It’s not unusual for parents and especially mothers to sacrifice their own future success for the sake of their offspring. Now a new study in Current Biology on February 8 shows that killer whale mothers take this to a surprising extreme. They sacrifice their own reproductive success to care for their sons, even after those sons are full-fledged adults.
“We’ve known for over a decade that adult male killer whales relied on their mothers to keep them alive, but it had never been clear whether mothers pay a cost to do so,” said Michael N. Weiss (@CetaceanMike) of the University of Exeter, UK, and the Center for Whale Research in the US.
Now it is. Weiss and his colleagues studied a group of killer whales known as the “southern resident” population in the coastal waters of Washington state and British Columbia, which has been monitored since 1976 by the Center for Whale Research. They wanted to learn whether the care adult whales, and especially males, receive from their mothers came at a measurable cost. The availability of detailed demographic data allowed them to look directly at how caring for sons and daughters impacted females’ chances of further reproduction.
“The southern resident killer whale community presents an incredible opportunity to investigate these kinds of questions,” Weiss said. “Along with their bizarre social system, where both males and females stay with their mom for life, they are also one of the best studied wild populations of mammal anywhere in the world.”

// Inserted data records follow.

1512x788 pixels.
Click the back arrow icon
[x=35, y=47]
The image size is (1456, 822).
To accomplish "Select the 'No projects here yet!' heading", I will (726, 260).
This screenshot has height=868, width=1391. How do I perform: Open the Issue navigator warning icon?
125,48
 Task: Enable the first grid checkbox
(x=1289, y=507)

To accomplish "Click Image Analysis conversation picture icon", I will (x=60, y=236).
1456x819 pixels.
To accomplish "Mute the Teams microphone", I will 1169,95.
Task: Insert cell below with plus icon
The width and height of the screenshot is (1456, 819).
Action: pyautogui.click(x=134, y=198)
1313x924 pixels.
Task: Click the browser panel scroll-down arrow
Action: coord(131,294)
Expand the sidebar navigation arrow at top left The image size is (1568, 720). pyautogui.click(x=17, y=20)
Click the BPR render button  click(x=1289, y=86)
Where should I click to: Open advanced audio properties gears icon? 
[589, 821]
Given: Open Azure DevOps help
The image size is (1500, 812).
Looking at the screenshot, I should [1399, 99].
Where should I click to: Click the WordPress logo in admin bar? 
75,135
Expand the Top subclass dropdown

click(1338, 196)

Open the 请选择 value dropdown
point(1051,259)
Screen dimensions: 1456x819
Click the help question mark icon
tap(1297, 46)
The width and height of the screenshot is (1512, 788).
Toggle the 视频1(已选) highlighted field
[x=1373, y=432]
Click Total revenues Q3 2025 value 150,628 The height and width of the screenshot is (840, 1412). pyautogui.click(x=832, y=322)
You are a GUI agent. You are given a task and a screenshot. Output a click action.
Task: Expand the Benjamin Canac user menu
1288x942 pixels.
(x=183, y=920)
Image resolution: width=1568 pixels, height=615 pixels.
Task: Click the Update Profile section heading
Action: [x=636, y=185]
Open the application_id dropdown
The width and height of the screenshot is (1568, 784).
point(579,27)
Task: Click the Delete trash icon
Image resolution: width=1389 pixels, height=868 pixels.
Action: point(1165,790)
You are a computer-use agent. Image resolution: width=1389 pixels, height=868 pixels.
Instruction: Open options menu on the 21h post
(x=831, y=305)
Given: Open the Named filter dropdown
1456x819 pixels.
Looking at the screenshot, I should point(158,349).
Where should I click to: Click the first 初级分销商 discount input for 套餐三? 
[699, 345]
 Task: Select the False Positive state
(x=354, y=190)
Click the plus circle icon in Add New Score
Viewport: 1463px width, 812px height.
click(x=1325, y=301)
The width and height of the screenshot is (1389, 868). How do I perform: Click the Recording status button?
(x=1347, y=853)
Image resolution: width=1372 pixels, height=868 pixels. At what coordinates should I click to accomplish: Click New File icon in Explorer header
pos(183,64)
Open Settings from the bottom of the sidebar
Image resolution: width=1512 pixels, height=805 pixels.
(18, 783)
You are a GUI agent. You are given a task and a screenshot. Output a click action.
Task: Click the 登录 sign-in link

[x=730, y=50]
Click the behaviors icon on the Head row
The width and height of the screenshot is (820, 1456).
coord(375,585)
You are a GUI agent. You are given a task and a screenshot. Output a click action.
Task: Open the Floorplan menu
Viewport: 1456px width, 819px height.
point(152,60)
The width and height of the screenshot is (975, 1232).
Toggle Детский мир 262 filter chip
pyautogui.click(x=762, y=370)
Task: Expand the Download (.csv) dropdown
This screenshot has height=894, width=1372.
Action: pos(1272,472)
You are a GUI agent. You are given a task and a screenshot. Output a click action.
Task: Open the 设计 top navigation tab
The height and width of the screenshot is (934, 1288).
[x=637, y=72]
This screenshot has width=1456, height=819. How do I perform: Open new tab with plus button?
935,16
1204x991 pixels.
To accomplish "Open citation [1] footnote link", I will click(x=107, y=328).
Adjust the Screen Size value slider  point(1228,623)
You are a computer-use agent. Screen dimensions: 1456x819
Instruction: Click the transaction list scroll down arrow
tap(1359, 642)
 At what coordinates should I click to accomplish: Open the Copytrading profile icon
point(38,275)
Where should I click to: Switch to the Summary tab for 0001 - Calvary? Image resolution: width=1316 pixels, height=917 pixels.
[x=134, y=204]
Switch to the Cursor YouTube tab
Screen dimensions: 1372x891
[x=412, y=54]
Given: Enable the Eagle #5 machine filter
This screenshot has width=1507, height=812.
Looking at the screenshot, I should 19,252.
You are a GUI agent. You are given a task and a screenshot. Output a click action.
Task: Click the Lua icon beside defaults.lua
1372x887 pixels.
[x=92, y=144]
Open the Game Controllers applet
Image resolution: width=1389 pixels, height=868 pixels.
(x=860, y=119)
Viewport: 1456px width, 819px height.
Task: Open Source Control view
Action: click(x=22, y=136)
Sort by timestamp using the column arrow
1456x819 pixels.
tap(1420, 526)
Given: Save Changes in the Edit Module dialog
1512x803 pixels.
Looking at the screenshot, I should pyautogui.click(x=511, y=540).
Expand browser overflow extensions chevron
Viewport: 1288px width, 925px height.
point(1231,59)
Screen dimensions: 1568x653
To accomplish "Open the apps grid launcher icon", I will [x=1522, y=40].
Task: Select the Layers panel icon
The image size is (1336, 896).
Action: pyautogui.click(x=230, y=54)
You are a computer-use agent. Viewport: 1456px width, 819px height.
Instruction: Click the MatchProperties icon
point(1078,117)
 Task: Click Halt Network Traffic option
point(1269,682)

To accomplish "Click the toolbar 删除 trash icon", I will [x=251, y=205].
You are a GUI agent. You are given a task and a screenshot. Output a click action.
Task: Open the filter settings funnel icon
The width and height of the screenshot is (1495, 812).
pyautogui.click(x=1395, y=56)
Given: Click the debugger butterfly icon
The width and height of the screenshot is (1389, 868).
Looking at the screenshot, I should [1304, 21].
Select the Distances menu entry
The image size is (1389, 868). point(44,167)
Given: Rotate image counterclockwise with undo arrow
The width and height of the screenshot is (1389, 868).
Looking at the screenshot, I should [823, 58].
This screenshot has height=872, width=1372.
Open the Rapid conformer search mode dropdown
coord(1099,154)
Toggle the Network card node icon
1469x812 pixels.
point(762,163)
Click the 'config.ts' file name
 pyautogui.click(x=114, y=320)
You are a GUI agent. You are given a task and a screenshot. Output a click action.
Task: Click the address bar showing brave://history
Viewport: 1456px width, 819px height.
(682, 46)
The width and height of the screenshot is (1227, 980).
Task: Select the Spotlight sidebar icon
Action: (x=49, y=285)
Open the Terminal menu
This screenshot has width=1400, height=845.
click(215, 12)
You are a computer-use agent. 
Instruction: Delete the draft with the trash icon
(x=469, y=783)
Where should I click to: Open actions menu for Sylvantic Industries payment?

Their analysis of the existing data found a strong negative correlation between females’ number of surviving weaned sons and their annual probability of producing a viable calf. Those costs didn’t get any smaller as their sons grew older, either.
The costs couldn’t be explained by lactation or group composition effects, which they say supports the hypothesis that caring for sons into adulthood is reproductively costly. They say that the findings offer the first direct evidence for lifetime maternal investment in any animal, revealing a previously unrecognized life history strategy.
“The magnitude of the cost that females take on to care for their weaned sons was really surprising,” Weiss said. “While there’s some uncertainty, our best estimate is that each additional surviving son cuts a female’s chances of having a new calf in a given year by more than 50 percent. This is a huge cost to taking care of [adult] sons!”
The findings suggest that there are significant benefits to keeping adult sons alive and well, he added.
“Females gain evolutionary benefits when their sons are able to successfully reproduce, and our results indicate that these benefits are enough to outweigh a large direct cost,” Weiss explained.
The findings also may have important conservation implications, the researchers say. The southern residents are critically endangered, with one major concern being their low reproductive rates. The new findings reveal a major and previously unrecognized determining factor in a female’s reproductive success, which may help to inform future population viability analyses.
“One big take-away is further evidence for how special (and maybe unique) the mother-son bond in killer whales is,” Weiss said. “Maybe more importantly, our study adds to the growing body of work showing the importance of animals’ social systems in determining demographic patterns. This is of central importance both for an understanding of our world, and to effectively conserve endangered species.”
In future work, they hope to learn more about the nature of the costs to mother whales. They suspect mothers may not eat enough themselves as they continue sharing food with their full-grown sons. He noted that the southern resident killer whales are “very food-stressed.” As such, a primary conservation goal for the whales is to recover the population of Chinook salmon they rely on.